In the records below, find the line containing "AGB (33, 2384)", then reproduce that line and every one after it to the end, exactly and alone.
◆ ◆ ◆ ◆
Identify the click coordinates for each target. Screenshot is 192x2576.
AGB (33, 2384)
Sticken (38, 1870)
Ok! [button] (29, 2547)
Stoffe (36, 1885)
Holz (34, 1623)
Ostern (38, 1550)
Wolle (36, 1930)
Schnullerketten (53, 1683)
◆ ◆ ◆ ◆
Expected output>
AGB (33, 2384)
Sticken (38, 1870)
Ok! [button] (29, 2547)
Stoffe (36, 1885)
Holz (34, 1623)
Ostern (38, 1550)
Wolle (36, 1930)
Schnullerketten (53, 1683)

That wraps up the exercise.